Travellers arriving in Iceland will have to pay ISK 15,000 ($113/€100) to be tested for COVID-19 if they want to avoid a two-week quarantine upon entering the country, RÚV reports. There are some caveats: the testing fee will not go into effect immediately and children who were born in 2005 and after are not required to be tested.
Some within the tourism industry argue that the testing fee is too high. Jóhannes Þór Skúlason, managing director of the Icelandic Travel Industry Association (SAF), says that the fee will discourage tourism to Iceland. He suggested that a fee of ISK 3,000-4,000 ($23-30/€20-27) would be more appropriate.

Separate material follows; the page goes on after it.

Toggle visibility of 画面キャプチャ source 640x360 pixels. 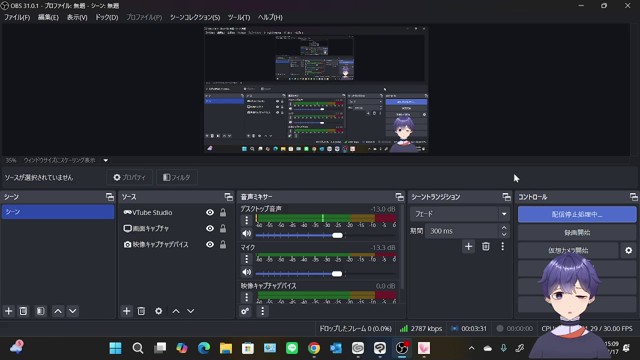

“We think the fee is far too high and will clearly have a negative impact on trips to Iceland this summer,” Jóhannes remarked, noting that travel companies and Icelandair have already had a very high number of cancellations. He also said that a number of SAF’s member companies have seconded this assessment, saying that their customers are not willing to pay such a high fee. And with fewer tourists coming to Iceland, Jóhannes says, companies will be able to hire fewer employees.
As it stands, however, travellers arriving in Iceland will have a two-week grace period after the Icelandic borders open on June 15 during which no fee will be assessed for a COVID-19 test. Therefore, adults arriving between June 15 and June 29 will be tested for free. Those who do not want to pay for a test have the option of going into quarantine for two weeks.